Start of Record excerpts

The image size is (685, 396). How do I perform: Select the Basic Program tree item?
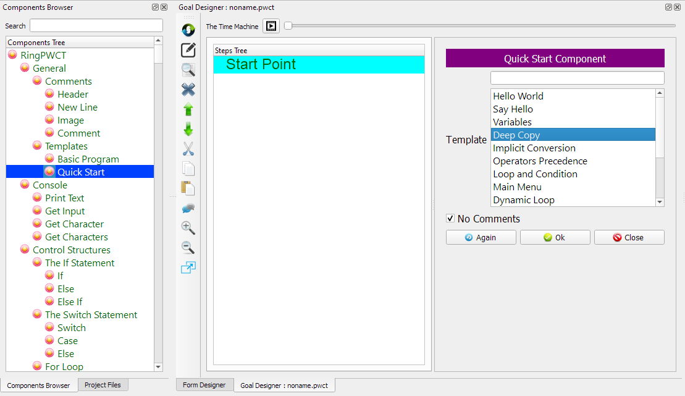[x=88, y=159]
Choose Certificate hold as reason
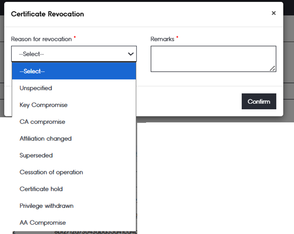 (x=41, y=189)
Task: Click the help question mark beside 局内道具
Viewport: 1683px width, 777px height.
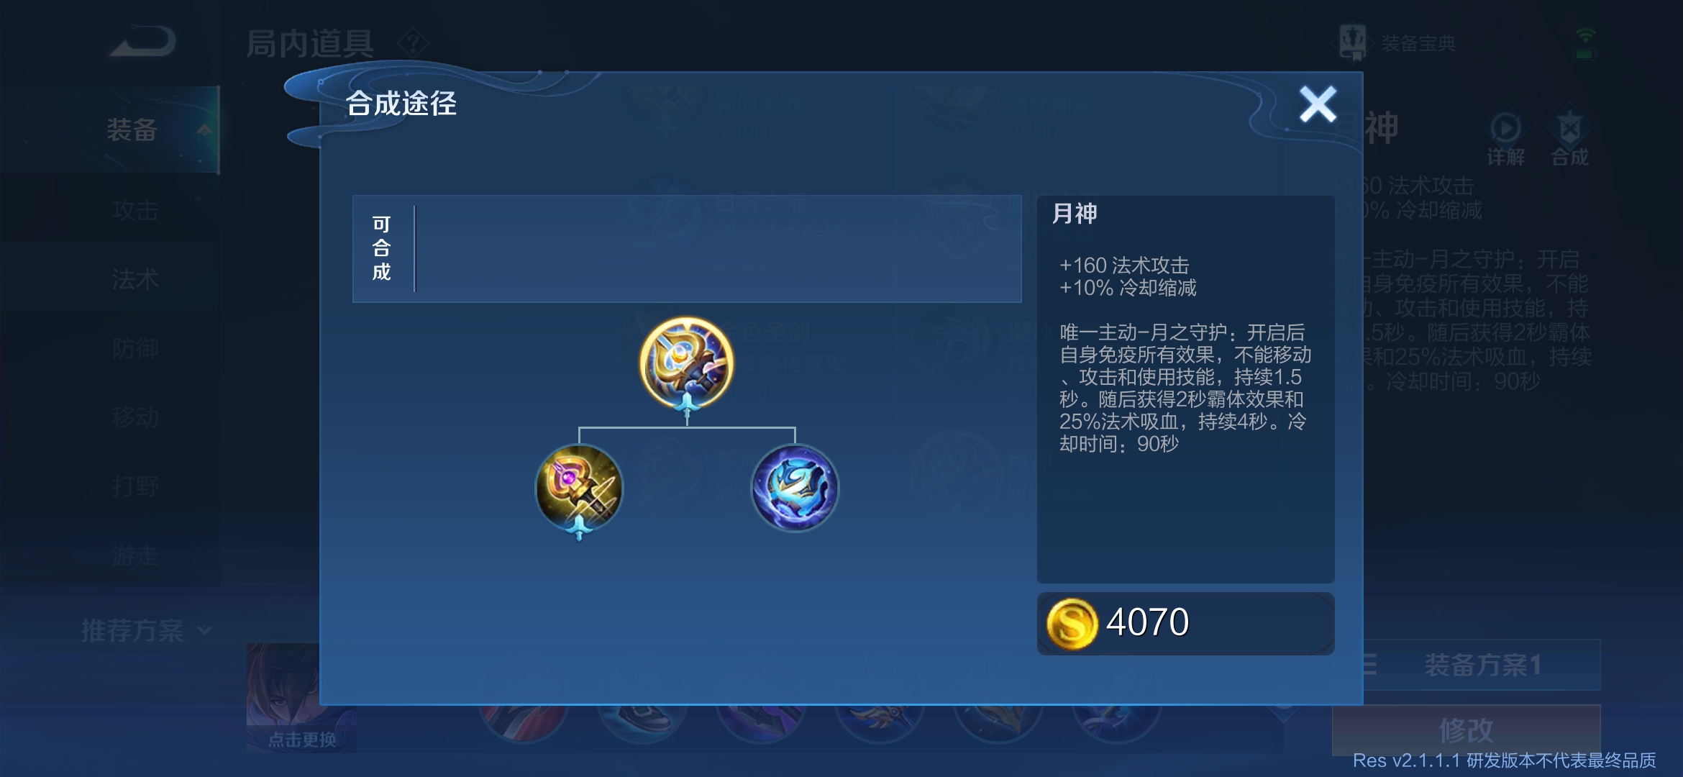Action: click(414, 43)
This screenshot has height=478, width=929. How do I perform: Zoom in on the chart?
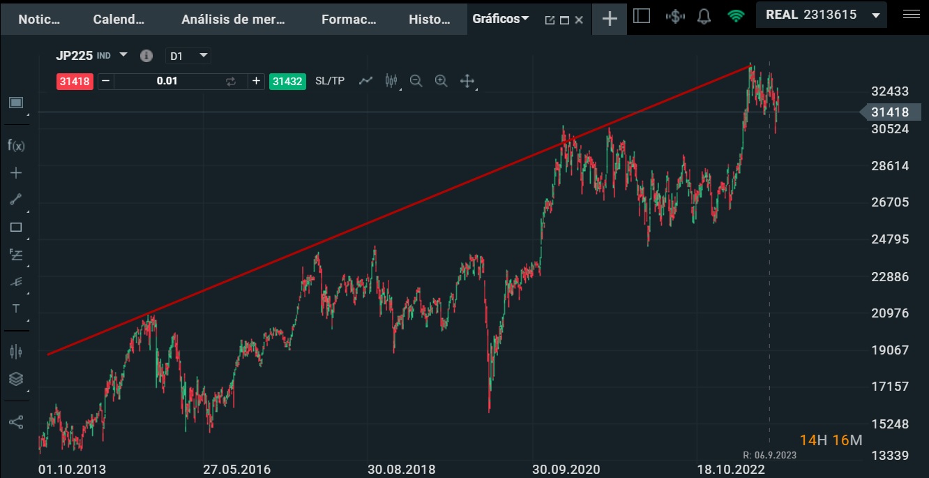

End of Record excerpts

Apart from the images, every line above needs to be printed again exactly.

The image size is (685, 396). How do I perform: Select the Basic Program tree item?
[x=88, y=159]
Choose Certificate hold as reason
 (x=41, y=189)
Task: Click the help question mark beside 局内道具
Viewport: 1683px width, 777px height.
Action: click(414, 43)
This screenshot has height=478, width=929. How do I perform: Zoom in on the chart?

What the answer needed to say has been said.